(Saved data entries)
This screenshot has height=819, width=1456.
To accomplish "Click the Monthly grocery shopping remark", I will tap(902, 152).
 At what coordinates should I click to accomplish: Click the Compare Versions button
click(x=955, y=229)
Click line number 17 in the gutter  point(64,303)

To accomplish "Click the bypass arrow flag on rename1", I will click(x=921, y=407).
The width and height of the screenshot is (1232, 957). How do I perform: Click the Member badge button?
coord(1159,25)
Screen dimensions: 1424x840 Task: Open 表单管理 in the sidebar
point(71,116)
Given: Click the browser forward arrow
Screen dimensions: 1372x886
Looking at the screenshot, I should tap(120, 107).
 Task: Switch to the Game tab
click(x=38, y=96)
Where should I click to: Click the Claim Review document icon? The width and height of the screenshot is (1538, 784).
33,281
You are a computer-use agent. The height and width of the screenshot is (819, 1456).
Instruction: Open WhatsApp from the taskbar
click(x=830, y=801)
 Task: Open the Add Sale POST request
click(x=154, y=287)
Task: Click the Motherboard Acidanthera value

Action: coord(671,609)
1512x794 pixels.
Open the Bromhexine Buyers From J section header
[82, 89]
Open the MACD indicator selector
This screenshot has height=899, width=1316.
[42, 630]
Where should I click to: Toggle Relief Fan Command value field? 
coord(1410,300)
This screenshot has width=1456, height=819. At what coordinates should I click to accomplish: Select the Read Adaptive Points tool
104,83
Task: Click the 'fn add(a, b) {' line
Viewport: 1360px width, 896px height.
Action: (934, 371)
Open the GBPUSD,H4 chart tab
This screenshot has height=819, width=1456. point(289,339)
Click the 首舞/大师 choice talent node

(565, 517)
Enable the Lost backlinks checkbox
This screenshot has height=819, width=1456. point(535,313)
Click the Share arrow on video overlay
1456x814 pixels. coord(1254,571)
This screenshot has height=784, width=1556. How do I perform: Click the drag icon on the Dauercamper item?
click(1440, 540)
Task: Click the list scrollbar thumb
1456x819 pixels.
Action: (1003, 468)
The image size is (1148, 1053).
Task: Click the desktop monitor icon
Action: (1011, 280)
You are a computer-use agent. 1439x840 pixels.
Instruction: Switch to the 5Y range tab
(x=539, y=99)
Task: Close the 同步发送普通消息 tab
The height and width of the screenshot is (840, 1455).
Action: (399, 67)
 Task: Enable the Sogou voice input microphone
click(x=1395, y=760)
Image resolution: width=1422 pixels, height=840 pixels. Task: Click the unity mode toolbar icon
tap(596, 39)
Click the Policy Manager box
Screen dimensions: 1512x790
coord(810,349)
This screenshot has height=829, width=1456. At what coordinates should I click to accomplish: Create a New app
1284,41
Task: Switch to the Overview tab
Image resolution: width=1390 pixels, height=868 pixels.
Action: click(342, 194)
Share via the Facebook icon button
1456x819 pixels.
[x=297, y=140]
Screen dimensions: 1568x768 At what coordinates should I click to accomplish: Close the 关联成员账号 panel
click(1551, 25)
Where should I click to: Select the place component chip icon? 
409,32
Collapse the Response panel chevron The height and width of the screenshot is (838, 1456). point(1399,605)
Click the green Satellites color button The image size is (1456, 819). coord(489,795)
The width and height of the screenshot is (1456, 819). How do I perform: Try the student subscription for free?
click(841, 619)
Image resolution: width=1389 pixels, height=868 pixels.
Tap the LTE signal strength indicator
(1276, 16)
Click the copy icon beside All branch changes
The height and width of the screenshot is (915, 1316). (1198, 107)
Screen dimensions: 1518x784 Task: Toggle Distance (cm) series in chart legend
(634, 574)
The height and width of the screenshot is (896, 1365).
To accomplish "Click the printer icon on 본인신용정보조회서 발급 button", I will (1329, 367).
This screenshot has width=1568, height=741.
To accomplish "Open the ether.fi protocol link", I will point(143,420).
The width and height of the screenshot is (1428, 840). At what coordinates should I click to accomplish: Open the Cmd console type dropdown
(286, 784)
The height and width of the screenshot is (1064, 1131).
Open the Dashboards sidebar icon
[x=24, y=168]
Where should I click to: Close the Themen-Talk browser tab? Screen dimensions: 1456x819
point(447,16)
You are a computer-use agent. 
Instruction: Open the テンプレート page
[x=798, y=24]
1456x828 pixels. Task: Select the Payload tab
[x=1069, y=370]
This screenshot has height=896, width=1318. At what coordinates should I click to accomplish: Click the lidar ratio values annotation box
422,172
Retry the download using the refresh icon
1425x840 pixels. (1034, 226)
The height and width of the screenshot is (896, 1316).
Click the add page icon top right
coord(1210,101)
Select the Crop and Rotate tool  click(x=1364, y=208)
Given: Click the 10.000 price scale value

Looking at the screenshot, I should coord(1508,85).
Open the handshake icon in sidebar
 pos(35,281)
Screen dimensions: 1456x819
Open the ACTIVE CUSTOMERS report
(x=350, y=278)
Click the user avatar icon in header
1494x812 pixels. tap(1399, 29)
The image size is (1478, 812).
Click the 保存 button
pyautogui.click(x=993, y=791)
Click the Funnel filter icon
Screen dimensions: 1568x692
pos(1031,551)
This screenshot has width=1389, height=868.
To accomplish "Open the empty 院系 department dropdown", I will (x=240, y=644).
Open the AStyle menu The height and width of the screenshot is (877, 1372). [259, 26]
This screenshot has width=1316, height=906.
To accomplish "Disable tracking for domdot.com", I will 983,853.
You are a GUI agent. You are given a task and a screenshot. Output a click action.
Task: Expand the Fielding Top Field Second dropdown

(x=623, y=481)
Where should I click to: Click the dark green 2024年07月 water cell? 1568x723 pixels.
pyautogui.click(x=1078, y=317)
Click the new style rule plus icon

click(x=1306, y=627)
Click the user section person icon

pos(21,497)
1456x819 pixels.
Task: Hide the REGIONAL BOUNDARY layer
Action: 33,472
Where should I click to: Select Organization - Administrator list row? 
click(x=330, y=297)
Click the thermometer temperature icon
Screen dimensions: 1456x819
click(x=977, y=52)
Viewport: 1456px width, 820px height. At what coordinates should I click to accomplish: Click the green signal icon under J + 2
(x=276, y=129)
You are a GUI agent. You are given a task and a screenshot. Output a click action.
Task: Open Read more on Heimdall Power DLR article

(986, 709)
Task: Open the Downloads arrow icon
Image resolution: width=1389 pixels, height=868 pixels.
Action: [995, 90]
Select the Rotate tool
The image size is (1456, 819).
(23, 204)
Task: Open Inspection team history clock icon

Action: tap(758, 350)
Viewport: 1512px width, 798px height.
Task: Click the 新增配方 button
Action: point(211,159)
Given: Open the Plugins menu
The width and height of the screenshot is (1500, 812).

§ **PROMPT**:
Reproduce all the data word for word.

§ **OUTPUT BELOW**:
This screenshot has height=819, width=1456.
To accomplish "Click the Monthly grocery shopping remark", I will tap(902, 152).
 At what coordinates should I click to accomplish: Click the Compare Versions button
click(x=955, y=229)
Click line number 17 in the gutter  point(64,303)

To accomplish "Click the bypass arrow flag on rename1", I will click(x=921, y=407).
The width and height of the screenshot is (1232, 957). How do I perform: Click the Member badge button?
coord(1159,25)
Screen dimensions: 1424x840 Task: Open 表单管理 in the sidebar
point(71,116)
Given: Click the browser forward arrow
Screen dimensions: 1372x886
Looking at the screenshot, I should tap(120, 107).
 Task: Switch to the Game tab
click(x=38, y=96)
Where should I click to: Click the Claim Review document icon? The width and height of the screenshot is (1538, 784).
33,281
You are a computer-use agent. The height and width of the screenshot is (819, 1456).
Instruction: Open WhatsApp from the taskbar
click(x=830, y=801)
 Task: Open the Add Sale POST request
click(x=154, y=287)
Task: Click the Motherboard Acidanthera value

Action: coord(671,609)
1512x794 pixels.
Open the Bromhexine Buyers From J section header
[82, 89]
Open the MACD indicator selector
This screenshot has height=899, width=1316.
[42, 630]
Where should I click to: Toggle Relief Fan Command value field? 
coord(1410,300)
This screenshot has width=1456, height=819. At what coordinates should I click to accomplish: Select the Read Adaptive Points tool
104,83
Task: Click the 'fn add(a, b) {' line
Viewport: 1360px width, 896px height.
Action: (934, 371)
Open the GBPUSD,H4 chart tab
This screenshot has height=819, width=1456. point(289,339)
Click the 首舞/大师 choice talent node

(565, 517)
Enable the Lost backlinks checkbox
This screenshot has height=819, width=1456. point(535,313)
Click the Share arrow on video overlay
1456x814 pixels. coord(1254,571)
This screenshot has height=784, width=1556. How do I perform: Click the drag icon on the Dauercamper item?
click(1440, 540)
Task: Click the list scrollbar thumb
1456x819 pixels.
Action: (1003, 468)
The image size is (1148, 1053).
Task: Click the desktop monitor icon
Action: (1011, 280)
You are a computer-use agent. 1439x840 pixels.
Instruction: Switch to the 5Y range tab
(x=539, y=99)
Task: Close the 同步发送普通消息 tab
The height and width of the screenshot is (840, 1455).
Action: (399, 67)
 Task: Enable the Sogou voice input microphone
click(x=1395, y=760)
Image resolution: width=1422 pixels, height=840 pixels. Task: Click the unity mode toolbar icon
tap(596, 39)
Click the Policy Manager box
Screen dimensions: 1512x790
coord(810,349)
This screenshot has height=829, width=1456. At what coordinates should I click to accomplish: Create a New app
1284,41
Task: Switch to the Overview tab
Image resolution: width=1390 pixels, height=868 pixels.
Action: click(342, 194)
Share via the Facebook icon button
1456x819 pixels.
[x=297, y=140]
Screen dimensions: 1568x768 At what coordinates should I click to accomplish: Close the 关联成员账号 panel
click(1551, 25)
Where should I click to: Select the place component chip icon? 
409,32
Collapse the Response panel chevron The height and width of the screenshot is (838, 1456). point(1399,605)
Click the green Satellites color button The image size is (1456, 819). coord(489,795)
The width and height of the screenshot is (1456, 819). How do I perform: Try the student subscription for free?
click(841, 619)
Image resolution: width=1389 pixels, height=868 pixels.
Tap the LTE signal strength indicator
(1276, 16)
Click the copy icon beside All branch changes
The height and width of the screenshot is (915, 1316). (1198, 107)
Screen dimensions: 1518x784 Task: Toggle Distance (cm) series in chart legend
(634, 574)
The height and width of the screenshot is (896, 1365).
To accomplish "Click the printer icon on 본인신용정보조회서 발급 button", I will (1329, 367).
This screenshot has width=1568, height=741.
To accomplish "Open the ether.fi protocol link", I will point(143,420).
The width and height of the screenshot is (1428, 840). At what coordinates should I click to accomplish: Open the Cmd console type dropdown
(286, 784)
The height and width of the screenshot is (1064, 1131).
Open the Dashboards sidebar icon
[x=24, y=168]
Where should I click to: Close the Themen-Talk browser tab? Screen dimensions: 1456x819
point(447,16)
You are a computer-use agent. 
Instruction: Open the テンプレート page
[x=798, y=24]
1456x828 pixels. Task: Select the Payload tab
[x=1069, y=370]
This screenshot has height=896, width=1318. At what coordinates should I click to accomplish: Click the lidar ratio values annotation box
422,172
Retry the download using the refresh icon
1425x840 pixels. (1034, 226)
The height and width of the screenshot is (896, 1316).
Click the add page icon top right
coord(1210,101)
Select the Crop and Rotate tool  click(x=1364, y=208)
Given: Click the 10.000 price scale value

Looking at the screenshot, I should coord(1508,85).
Open the handshake icon in sidebar
 pos(35,281)
Screen dimensions: 1456x819
Open the ACTIVE CUSTOMERS report
(x=350, y=278)
Click the user avatar icon in header
1494x812 pixels. tap(1399, 29)
The image size is (1478, 812).
Click the 保存 button
pyautogui.click(x=993, y=791)
Click the Funnel filter icon
Screen dimensions: 1568x692
pos(1031,551)
This screenshot has width=1389, height=868.
To accomplish "Open the empty 院系 department dropdown", I will (x=240, y=644).
Open the AStyle menu The height and width of the screenshot is (877, 1372). [259, 26]
This screenshot has width=1316, height=906.
To accomplish "Disable tracking for domdot.com", I will 983,853.
You are a GUI agent. You are given a task and a screenshot. Output a click action.
Task: Expand the Fielding Top Field Second dropdown

(x=623, y=481)
Where should I click to: Click the dark green 2024年07月 water cell? 1568x723 pixels.
pyautogui.click(x=1078, y=317)
Click the new style rule plus icon

click(x=1306, y=627)
Click the user section person icon

pos(21,497)
1456x819 pixels.
Task: Hide the REGIONAL BOUNDARY layer
Action: 33,472
Where should I click to: Select Organization - Administrator list row? 
click(x=330, y=297)
Click the thermometer temperature icon
Screen dimensions: 1456x819
click(x=977, y=52)
Viewport: 1456px width, 820px height. At what coordinates should I click to accomplish: Click the green signal icon under J + 2
(x=276, y=129)
You are a GUI agent. You are given a task and a screenshot. Output a click action.
Task: Open Read more on Heimdall Power DLR article

(986, 709)
Task: Open the Downloads arrow icon
Image resolution: width=1389 pixels, height=868 pixels.
Action: [995, 90]
Select the Rotate tool
The image size is (1456, 819).
(23, 204)
Task: Open Inspection team history clock icon

Action: tap(758, 350)
Viewport: 1512px width, 798px height.
Task: Click the 新增配方 button
Action: point(211,159)
Given: Open the Plugins menu
The width and height of the screenshot is (1500, 812).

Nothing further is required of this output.